Le secret des affaires à nouveau malmené par le droit à la preuve
Ne justifie pas légalement sa décision une cour d’appel qui condamne une société au paiement de dommages et intérêts pour avoir obtenu et produit, au cours de l’instance, une pièce protégée par le secret des affaires, sans rechercher, ainsi qu’elle y était invitée, si cette pièce n’était pas indispensable pour prouver les faits allégués de concurrence déloyale et si l’atteinte portée par son obtention ou sa production au secret des affaires n’était pas strictement proportionnée à l’objectif poursuivi, dans la logique propre au droit à la preuve résultant de l’article 6, § 1, de la Convention européenne des droits de l’homme.

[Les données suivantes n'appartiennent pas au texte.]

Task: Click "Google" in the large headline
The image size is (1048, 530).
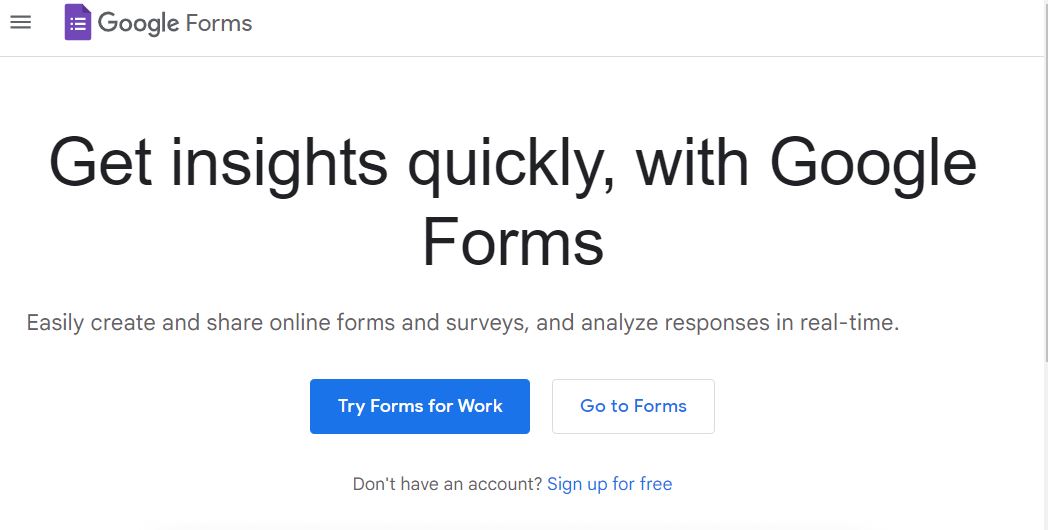Action: 873,164
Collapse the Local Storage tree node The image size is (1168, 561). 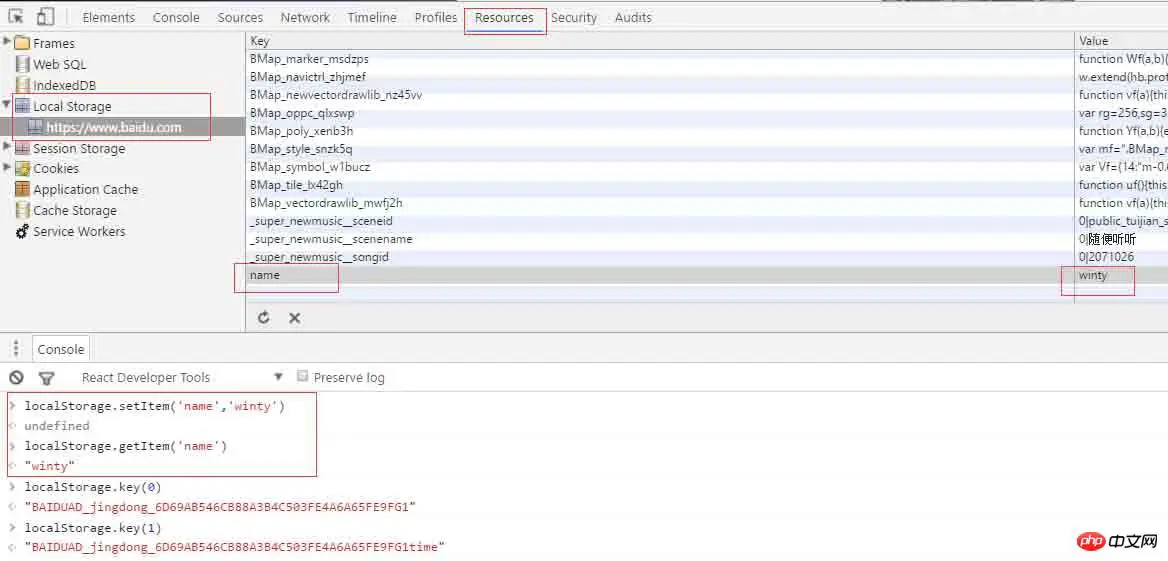click(x=8, y=105)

La consécration du droit à la preuve a-t-elle sonné le glas du droit au secret ? Telle est, en peu de mots, l’interrogation que suscite immanquablement la lecture du présent arrêt de la chambre commerciale, à rapprocher d’un précédent identique (Com. 5 juin 2024, n° 23-10.954, Dalloz actualité, 28 juin 2024, obs. Y. Heyraud ; D. 2025. 289
, note V. Fourment
; Dalloz IP/IT 2025. 50, obs. O. de Maison Rouge
; RTD civ. 2024. 708, obs. J. Klein
) et d’un autre tout aussi récent de la deuxième chambre civile ayant vu s’affronter le secret médical et le droit à la preuve (Civ. 2e, 30 janv. 2025, n° 22-15.702 ; v. généralement sur ces questions, G. Lardeux, La conciliation entre secrets juridiques et vérité judiciaire : méthodes et sources du droit en question, D. 2023. 898
; La loi, le juge et le secret, D. 2024. 1502
; G. Loiseau, Le droit à la preuve face aux secrets, RJS 2017. 82 ; La preuve transgressive aux débats, CCE 2024. Étude 5). À l’analyse, le secret – des affaires en l’occurrence – ressort de la confrontation, sinon vaincu, au moins sérieusement affaibli. C’est là l’apport d’une croustillante affaire née du négoce de la pizza à emporter.

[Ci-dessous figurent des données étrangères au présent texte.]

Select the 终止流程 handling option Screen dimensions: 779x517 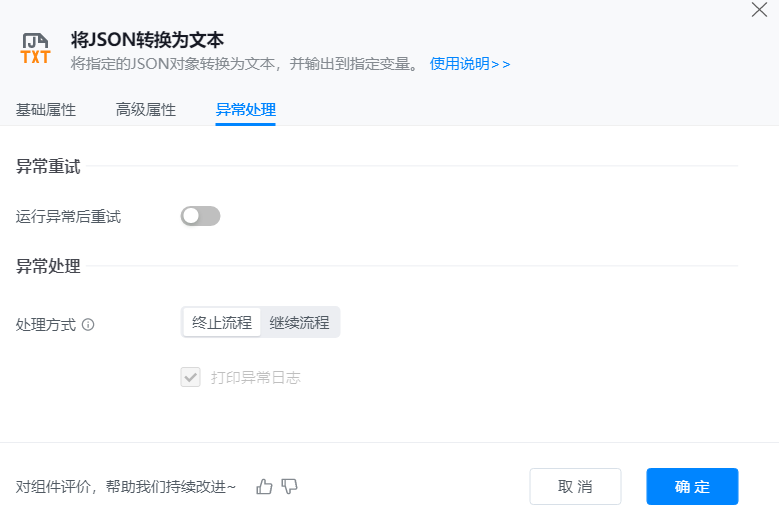point(222,323)
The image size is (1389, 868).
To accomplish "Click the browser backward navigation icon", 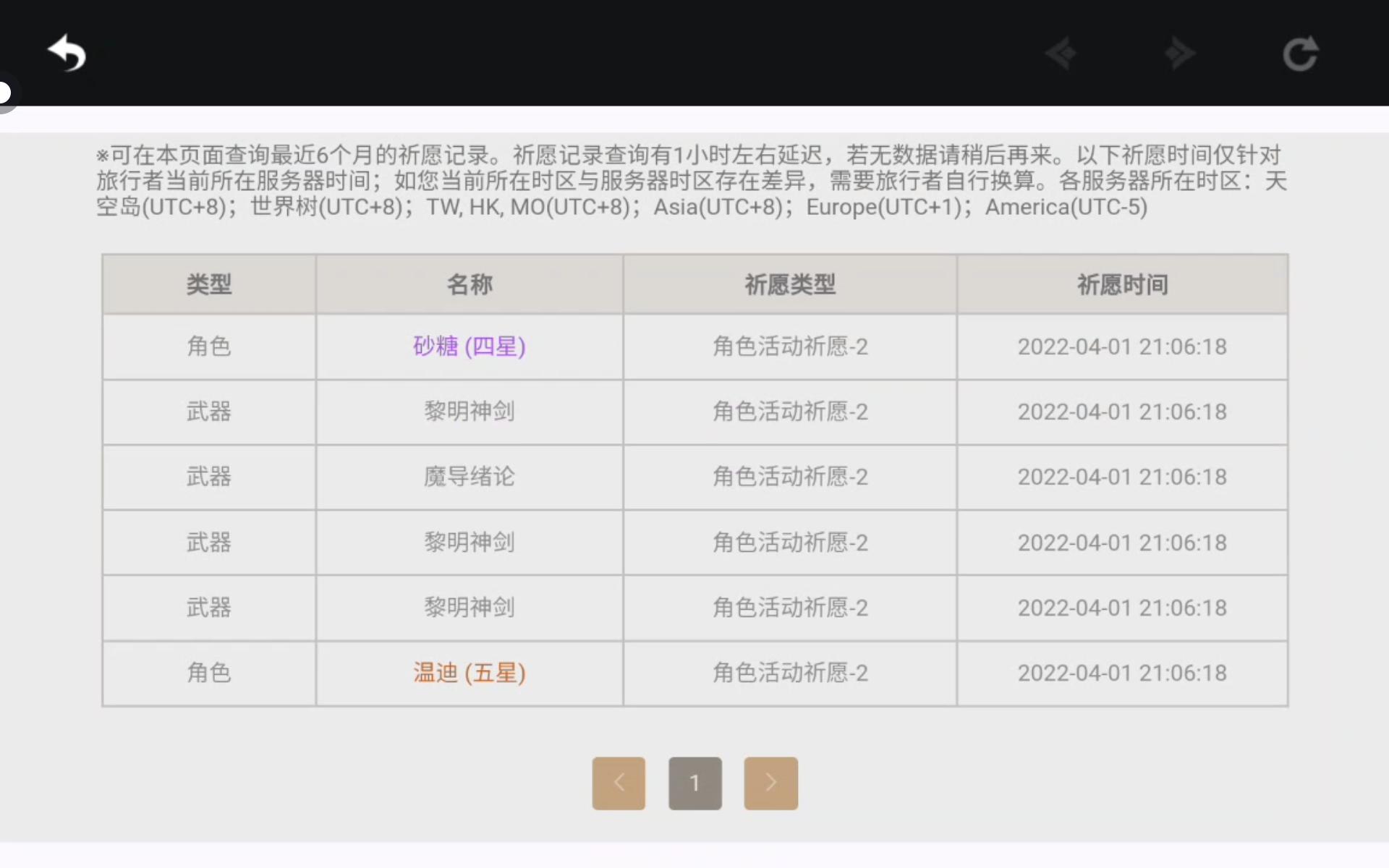I will 1061,54.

Une société ABC Food exploite un point de vente de pizzas à emporter en qualité de franchisée. Une autre société exploite une activité identique, en qualité de franchisée d’un autre franchiseur. La société ABC Food reproche à ses concurrents, franchisé et franchiseur, des actes de concurrence déloyale consistant en l’octroi de délais de paiement excessifs et de prêts contraires au monopole bancaire. La première assigne donc les seconds en cessation de ces pratiques et versement de dommages et intérêts. Le franchiseur de la société demanderesse intervient volontairement à l’instance au soutien de sa franchisée.
Reconventionnellement, le franchiseur de la société défenderesse demande le paiement de dommages et intérêts du fait de l’obtention et de la production par les parties adverses de pièces couvertes par le secret des affaires. Il apparaît en effet que les sociétés demanderesses avaient obtenu de membres du réseau de franchise ennemi des documents manifestement confidentiels, puis les avaient formellement produits à l’instance pour étayer leurs allégations.

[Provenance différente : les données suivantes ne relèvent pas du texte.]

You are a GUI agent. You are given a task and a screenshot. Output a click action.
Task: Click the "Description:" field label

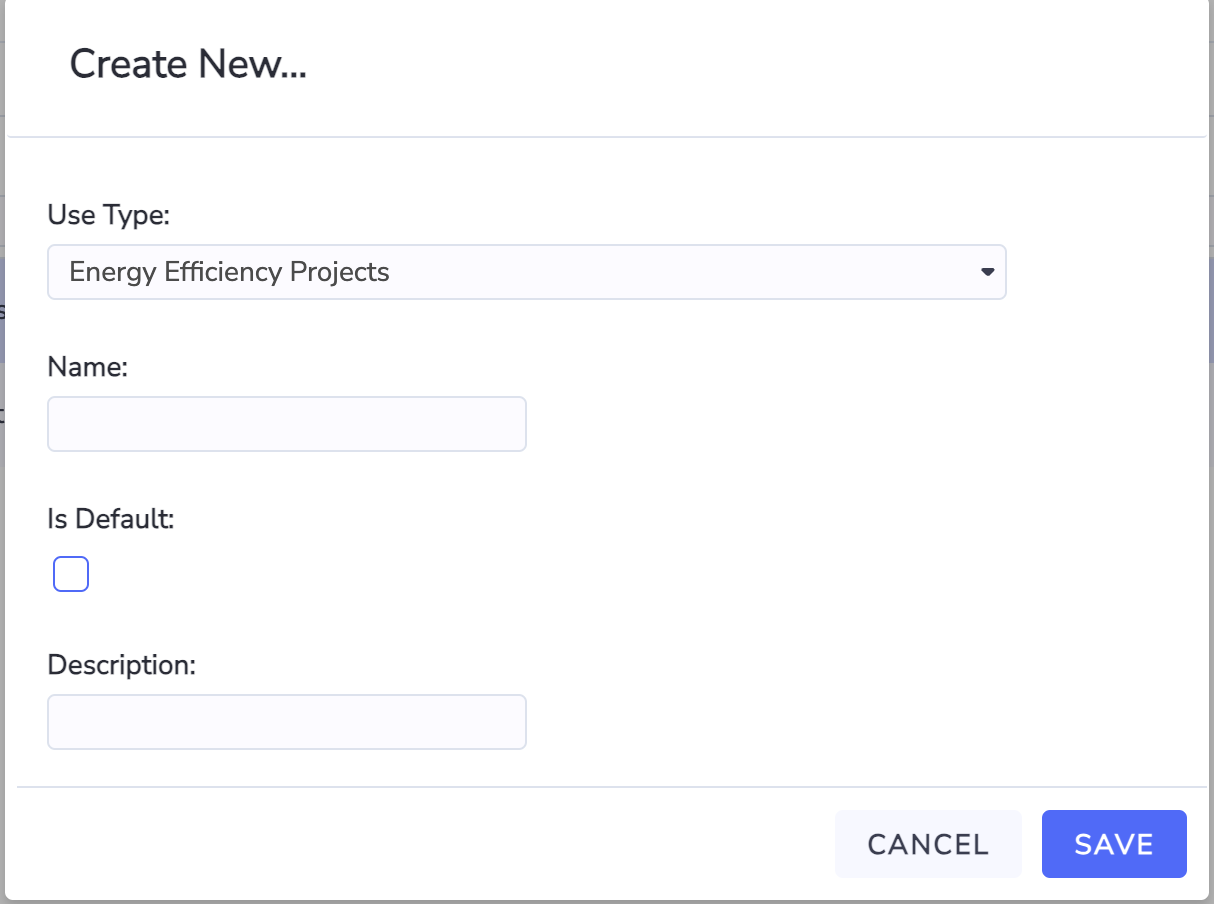(121, 665)
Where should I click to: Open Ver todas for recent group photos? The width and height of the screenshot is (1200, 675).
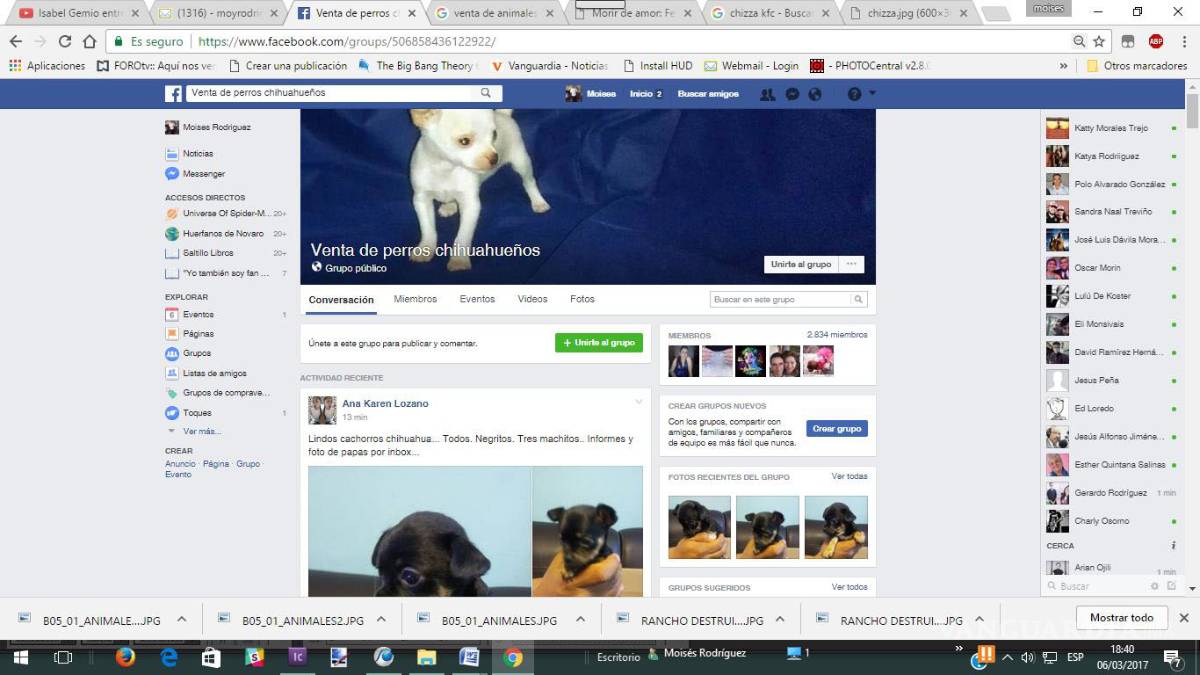pyautogui.click(x=849, y=477)
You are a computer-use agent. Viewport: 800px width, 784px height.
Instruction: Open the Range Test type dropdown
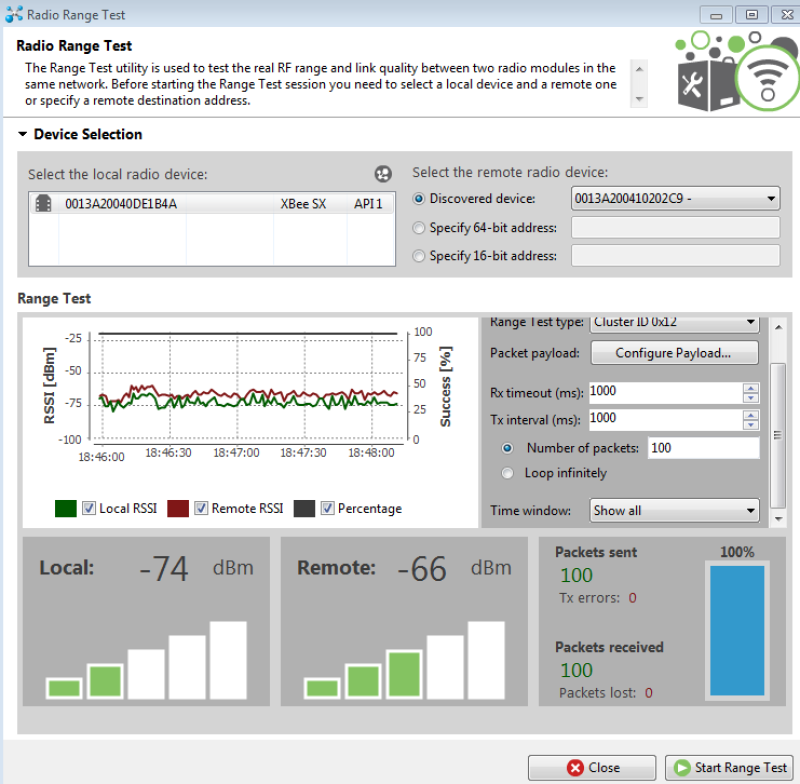[x=674, y=323]
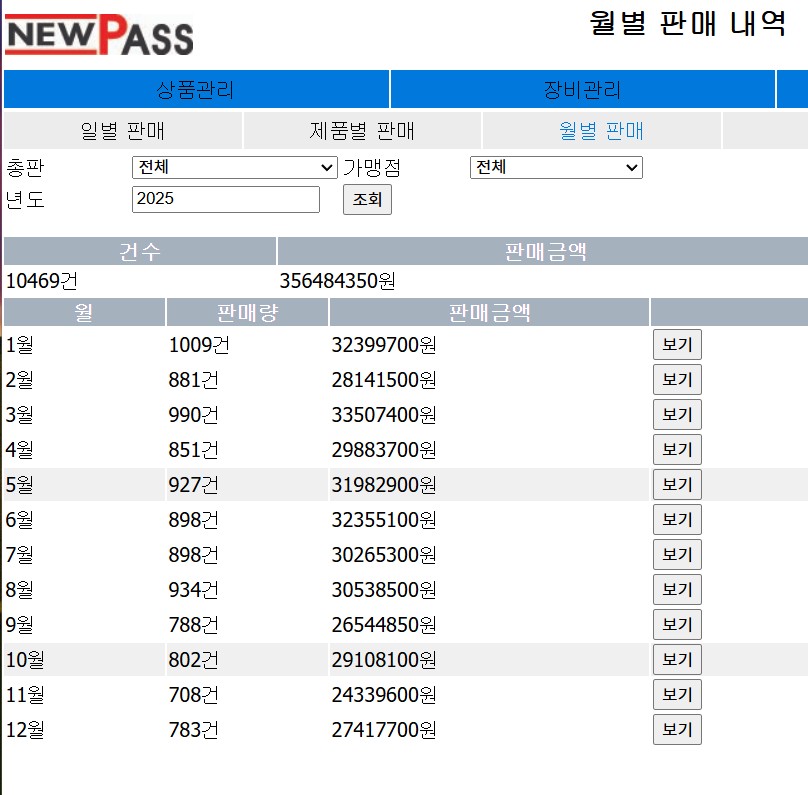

En cause d’appel, les demandes initiales du franchisé et du franchiseur agissant sur le fondement de la concurrence déloyale sont rejetées. En revanche, les demandes indemnitaires reconventionnelles fondées sur la violation du secret des affaires sont accueillies, de sorte que les demandeurs initiaux sont condamnés in solidum à payer une certaine somme en réparation du préjudice moral subi par leur adversaire.
La société ABC Food et son franchiseur se pourvoient en cassation.
Ils font d’abord grief à l’arrêt de rejeter leurs demandes fondées sur la violation du monopole bancaire. L’argumentaire associé est balayé par la chambre commerciale de la Cour de cassation, sans considérant normatif notable.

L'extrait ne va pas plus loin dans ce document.